═════ EXCERPTED DATA ═════

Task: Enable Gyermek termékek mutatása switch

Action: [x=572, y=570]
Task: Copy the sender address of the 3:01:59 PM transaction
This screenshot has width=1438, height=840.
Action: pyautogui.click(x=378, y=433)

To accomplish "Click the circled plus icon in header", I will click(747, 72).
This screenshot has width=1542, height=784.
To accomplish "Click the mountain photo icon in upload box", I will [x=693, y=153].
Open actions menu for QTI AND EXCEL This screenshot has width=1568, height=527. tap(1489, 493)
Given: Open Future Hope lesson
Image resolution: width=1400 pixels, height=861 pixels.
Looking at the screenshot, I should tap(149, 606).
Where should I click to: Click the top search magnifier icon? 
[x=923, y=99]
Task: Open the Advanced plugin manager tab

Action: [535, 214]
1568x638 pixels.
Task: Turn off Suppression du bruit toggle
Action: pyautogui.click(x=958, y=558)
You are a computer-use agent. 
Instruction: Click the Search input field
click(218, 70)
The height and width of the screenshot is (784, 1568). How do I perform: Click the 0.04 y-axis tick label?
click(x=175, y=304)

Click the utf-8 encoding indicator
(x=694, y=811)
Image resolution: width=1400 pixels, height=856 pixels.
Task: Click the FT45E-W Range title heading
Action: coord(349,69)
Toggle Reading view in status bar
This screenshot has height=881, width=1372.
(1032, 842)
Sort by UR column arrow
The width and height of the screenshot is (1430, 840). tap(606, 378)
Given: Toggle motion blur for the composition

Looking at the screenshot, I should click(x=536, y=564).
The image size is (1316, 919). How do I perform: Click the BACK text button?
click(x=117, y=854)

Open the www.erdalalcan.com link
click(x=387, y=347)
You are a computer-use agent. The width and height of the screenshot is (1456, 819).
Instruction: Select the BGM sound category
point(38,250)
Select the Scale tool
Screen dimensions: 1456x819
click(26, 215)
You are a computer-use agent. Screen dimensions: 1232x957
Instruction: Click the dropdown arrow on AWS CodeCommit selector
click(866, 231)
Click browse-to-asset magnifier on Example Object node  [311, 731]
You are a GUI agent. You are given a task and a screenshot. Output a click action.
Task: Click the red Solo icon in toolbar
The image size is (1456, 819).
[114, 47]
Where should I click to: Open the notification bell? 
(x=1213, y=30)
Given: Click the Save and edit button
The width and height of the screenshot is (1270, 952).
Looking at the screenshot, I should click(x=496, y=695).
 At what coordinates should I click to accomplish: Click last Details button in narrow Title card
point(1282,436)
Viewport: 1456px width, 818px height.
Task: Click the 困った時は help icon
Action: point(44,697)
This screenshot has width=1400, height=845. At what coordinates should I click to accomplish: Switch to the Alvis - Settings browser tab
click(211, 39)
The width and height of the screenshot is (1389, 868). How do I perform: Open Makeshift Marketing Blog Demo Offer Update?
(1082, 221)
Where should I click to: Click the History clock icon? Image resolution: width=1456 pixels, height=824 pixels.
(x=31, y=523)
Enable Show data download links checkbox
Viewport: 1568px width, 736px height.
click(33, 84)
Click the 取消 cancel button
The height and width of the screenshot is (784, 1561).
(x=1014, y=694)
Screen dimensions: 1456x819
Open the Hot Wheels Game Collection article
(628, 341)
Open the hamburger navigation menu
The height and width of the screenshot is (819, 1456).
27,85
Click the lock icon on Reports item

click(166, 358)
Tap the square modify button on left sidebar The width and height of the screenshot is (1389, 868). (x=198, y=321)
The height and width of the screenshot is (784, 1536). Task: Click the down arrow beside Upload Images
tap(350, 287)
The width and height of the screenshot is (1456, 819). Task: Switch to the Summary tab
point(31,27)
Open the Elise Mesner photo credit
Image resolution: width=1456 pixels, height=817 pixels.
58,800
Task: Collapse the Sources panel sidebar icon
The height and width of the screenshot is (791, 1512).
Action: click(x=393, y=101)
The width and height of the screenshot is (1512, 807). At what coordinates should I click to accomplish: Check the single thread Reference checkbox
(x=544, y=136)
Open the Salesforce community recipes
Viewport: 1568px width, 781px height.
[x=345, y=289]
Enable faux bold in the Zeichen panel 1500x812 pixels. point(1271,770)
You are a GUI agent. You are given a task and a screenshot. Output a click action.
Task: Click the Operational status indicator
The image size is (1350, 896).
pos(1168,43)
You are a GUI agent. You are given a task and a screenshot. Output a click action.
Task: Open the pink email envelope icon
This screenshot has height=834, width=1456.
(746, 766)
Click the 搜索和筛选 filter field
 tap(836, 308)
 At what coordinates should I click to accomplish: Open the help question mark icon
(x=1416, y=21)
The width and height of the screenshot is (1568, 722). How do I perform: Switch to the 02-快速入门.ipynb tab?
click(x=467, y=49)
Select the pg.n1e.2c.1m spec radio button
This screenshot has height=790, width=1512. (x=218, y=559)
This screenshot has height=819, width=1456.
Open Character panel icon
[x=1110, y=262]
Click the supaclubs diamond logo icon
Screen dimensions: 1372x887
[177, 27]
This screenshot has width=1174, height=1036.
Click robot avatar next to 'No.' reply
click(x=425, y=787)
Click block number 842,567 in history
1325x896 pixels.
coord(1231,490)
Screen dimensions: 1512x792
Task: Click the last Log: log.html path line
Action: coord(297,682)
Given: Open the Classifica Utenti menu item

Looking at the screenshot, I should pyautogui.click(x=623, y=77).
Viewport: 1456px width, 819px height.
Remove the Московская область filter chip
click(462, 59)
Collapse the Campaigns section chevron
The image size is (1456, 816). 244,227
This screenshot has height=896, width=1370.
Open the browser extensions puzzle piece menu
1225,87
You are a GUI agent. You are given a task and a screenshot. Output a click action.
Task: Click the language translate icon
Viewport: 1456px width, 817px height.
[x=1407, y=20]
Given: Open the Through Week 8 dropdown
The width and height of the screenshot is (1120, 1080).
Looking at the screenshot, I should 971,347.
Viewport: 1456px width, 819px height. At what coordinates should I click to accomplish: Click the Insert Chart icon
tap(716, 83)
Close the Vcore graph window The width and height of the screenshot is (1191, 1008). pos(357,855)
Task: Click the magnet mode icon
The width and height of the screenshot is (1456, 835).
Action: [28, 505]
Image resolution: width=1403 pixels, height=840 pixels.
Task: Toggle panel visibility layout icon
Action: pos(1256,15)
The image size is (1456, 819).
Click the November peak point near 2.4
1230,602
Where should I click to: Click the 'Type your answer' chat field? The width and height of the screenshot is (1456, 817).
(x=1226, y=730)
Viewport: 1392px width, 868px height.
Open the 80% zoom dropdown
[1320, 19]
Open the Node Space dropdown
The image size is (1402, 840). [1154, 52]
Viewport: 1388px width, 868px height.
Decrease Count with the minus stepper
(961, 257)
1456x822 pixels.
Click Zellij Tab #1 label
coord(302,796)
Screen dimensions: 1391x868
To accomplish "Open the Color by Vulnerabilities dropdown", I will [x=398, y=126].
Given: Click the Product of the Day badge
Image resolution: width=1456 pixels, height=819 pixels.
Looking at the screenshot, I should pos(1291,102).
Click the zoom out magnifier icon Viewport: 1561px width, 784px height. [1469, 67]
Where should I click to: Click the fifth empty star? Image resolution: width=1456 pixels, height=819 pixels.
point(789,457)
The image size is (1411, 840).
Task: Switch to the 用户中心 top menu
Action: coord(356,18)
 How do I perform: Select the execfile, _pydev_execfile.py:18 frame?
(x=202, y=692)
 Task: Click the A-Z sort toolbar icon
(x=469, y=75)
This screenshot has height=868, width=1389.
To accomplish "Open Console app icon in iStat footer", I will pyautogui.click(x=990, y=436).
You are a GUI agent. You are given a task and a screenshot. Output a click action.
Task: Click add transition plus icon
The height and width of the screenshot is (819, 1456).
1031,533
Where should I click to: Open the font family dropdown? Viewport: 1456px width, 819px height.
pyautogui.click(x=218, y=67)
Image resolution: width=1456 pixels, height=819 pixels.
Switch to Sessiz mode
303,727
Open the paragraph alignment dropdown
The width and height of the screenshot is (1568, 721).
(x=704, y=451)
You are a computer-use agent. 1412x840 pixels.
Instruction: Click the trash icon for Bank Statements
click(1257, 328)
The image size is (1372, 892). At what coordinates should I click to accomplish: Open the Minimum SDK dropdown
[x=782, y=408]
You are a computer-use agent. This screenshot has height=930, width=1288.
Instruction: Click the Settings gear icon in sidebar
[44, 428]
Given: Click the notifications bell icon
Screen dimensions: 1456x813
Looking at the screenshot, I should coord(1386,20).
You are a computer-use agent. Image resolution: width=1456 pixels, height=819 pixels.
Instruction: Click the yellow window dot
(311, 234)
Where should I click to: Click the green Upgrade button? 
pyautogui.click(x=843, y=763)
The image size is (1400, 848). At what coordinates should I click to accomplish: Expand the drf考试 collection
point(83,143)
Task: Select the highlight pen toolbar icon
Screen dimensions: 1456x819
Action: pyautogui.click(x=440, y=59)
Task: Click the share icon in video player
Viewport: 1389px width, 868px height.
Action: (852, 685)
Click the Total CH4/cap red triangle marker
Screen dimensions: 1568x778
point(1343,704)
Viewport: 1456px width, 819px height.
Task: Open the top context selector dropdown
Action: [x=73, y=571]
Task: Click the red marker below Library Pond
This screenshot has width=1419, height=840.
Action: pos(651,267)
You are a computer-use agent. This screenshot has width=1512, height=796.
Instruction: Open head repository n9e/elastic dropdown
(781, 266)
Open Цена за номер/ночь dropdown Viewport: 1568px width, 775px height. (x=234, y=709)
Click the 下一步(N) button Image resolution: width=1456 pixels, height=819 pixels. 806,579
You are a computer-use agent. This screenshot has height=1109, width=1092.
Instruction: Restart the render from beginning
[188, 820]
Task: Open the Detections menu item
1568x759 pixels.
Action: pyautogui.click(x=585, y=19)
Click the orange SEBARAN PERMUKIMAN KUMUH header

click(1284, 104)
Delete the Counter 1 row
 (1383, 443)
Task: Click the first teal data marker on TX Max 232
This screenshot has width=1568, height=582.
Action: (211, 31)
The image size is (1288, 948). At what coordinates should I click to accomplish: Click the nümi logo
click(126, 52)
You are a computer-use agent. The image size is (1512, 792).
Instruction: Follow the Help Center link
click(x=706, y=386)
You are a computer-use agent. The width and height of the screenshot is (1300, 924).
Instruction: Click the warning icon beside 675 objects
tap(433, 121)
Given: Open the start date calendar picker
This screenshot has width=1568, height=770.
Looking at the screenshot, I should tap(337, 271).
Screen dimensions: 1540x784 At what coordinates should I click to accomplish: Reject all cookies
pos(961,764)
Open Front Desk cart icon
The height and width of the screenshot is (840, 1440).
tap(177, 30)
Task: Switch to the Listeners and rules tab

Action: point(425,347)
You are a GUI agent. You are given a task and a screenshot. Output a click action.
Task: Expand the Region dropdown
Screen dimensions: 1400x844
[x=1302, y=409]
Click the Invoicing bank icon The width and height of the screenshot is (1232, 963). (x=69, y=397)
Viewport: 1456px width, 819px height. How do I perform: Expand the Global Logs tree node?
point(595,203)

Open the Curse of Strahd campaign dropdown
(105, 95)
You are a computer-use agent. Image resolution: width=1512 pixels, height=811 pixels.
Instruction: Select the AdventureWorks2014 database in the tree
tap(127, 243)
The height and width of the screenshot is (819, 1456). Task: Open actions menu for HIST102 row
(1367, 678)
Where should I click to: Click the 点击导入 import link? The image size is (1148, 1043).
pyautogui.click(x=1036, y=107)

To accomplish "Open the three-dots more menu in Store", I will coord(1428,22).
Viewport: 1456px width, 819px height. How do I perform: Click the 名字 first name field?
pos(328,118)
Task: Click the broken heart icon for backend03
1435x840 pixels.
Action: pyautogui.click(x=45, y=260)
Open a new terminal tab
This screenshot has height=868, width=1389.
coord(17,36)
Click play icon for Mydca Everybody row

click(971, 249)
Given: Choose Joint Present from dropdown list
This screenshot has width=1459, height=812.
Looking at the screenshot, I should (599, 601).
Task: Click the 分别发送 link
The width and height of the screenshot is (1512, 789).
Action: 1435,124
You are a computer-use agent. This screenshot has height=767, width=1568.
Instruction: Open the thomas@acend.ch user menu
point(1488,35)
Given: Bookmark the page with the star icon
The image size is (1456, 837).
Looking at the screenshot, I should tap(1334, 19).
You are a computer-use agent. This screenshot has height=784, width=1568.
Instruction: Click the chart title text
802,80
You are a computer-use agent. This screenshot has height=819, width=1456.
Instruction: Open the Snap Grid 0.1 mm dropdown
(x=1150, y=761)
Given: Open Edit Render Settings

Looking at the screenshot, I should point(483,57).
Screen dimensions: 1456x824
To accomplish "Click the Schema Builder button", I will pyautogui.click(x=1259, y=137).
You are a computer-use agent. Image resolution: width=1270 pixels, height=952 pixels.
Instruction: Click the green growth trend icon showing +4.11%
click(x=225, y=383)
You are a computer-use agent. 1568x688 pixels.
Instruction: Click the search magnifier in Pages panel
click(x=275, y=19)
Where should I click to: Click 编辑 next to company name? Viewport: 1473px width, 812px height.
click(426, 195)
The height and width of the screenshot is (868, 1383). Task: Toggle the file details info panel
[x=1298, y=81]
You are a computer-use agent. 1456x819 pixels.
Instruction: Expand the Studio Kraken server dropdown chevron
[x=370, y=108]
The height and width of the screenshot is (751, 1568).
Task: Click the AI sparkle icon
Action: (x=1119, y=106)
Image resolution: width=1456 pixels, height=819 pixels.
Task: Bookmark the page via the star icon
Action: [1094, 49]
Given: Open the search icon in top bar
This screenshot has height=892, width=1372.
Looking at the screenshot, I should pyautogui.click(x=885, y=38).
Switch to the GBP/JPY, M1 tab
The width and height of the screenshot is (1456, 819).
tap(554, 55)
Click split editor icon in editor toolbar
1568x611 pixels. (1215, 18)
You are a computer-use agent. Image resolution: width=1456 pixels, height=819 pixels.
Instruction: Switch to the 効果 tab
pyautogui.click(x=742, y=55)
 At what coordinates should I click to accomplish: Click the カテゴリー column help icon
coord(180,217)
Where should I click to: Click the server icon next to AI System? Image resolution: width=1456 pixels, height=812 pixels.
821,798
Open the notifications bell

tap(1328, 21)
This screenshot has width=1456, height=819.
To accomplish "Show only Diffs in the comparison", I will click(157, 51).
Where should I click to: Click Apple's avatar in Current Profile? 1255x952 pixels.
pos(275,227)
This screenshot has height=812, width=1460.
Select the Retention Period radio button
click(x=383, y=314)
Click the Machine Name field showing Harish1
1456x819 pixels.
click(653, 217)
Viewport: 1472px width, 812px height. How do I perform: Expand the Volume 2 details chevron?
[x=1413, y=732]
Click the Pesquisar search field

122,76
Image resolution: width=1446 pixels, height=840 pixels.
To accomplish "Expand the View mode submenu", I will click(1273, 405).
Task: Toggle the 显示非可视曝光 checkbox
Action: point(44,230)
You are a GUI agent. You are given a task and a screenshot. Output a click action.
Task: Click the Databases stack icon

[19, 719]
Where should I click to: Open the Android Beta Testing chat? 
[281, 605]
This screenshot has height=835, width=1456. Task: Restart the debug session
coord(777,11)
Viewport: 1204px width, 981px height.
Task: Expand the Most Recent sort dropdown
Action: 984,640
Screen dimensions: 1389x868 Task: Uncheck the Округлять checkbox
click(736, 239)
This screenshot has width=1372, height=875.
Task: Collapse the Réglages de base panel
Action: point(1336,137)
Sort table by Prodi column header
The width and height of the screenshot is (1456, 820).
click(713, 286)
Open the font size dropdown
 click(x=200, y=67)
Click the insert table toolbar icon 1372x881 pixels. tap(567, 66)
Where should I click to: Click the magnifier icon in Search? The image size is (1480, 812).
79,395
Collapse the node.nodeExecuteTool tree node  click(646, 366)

═════

WHAT NEEDS TO BE DONE: The first line of the entries above and every line after it, up to and including the line with "Click browse-to-asset magnifier", should be set down exactly.

RESULT OF THE EXERCISE:
Task: Enable Gyermek termékek mutatása switch

Action: [x=572, y=570]
Task: Copy the sender address of the 3:01:59 PM transaction
This screenshot has width=1438, height=840.
Action: pyautogui.click(x=378, y=433)

To accomplish "Click the circled plus icon in header", I will click(747, 72).
This screenshot has width=1542, height=784.
To accomplish "Click the mountain photo icon in upload box", I will [x=693, y=153].
Open actions menu for QTI AND EXCEL This screenshot has width=1568, height=527. tap(1489, 493)
Given: Open Future Hope lesson
Image resolution: width=1400 pixels, height=861 pixels.
Looking at the screenshot, I should tap(149, 606).
Where should I click to: Click the top search magnifier icon? 
[x=923, y=99]
Task: Open the Advanced plugin manager tab

Action: [535, 214]
1568x638 pixels.
Task: Turn off Suppression du bruit toggle
Action: pyautogui.click(x=958, y=558)
You are a computer-use agent. 
Instruction: Click the Search input field
click(218, 70)
The height and width of the screenshot is (784, 1568). How do I perform: Click the 0.04 y-axis tick label?
click(x=175, y=304)

Click the utf-8 encoding indicator
(x=694, y=811)
Image resolution: width=1400 pixels, height=856 pixels.
Task: Click the FT45E-W Range title heading
Action: coord(349,69)
Toggle Reading view in status bar
This screenshot has height=881, width=1372.
(1032, 842)
Sort by UR column arrow
The width and height of the screenshot is (1430, 840). tap(606, 378)
Given: Toggle motion blur for the composition

Looking at the screenshot, I should click(x=536, y=564).
The image size is (1316, 919). How do I perform: Click the BACK text button?
click(x=117, y=854)

Open the www.erdalalcan.com link
click(x=387, y=347)
You are a computer-use agent. The width and height of the screenshot is (1456, 819).
Instruction: Select the BGM sound category
point(38,250)
Select the Scale tool
Screen dimensions: 1456x819
click(26, 215)
You are a computer-use agent. Screen dimensions: 1232x957
Instruction: Click the dropdown arrow on AWS CodeCommit selector
click(866, 231)
Click browse-to-asset magnifier on Example Object node  [311, 731]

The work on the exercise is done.